[Work to complete]: Pick out and copy every line of the items below that contains the string "This". Treat uppercase and lowercase letters as different.

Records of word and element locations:

◇ ◇ ◇ ◇ ◇ ◇ ◇

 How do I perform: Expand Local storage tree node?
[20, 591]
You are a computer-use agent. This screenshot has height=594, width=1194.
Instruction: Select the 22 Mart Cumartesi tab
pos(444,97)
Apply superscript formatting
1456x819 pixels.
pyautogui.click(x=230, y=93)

◇ ◇ ◇ ◇ ◇ ◇ ◇

[Reply to the exercise]:
You are a computer-use agent. This screenshot has height=594, width=1194.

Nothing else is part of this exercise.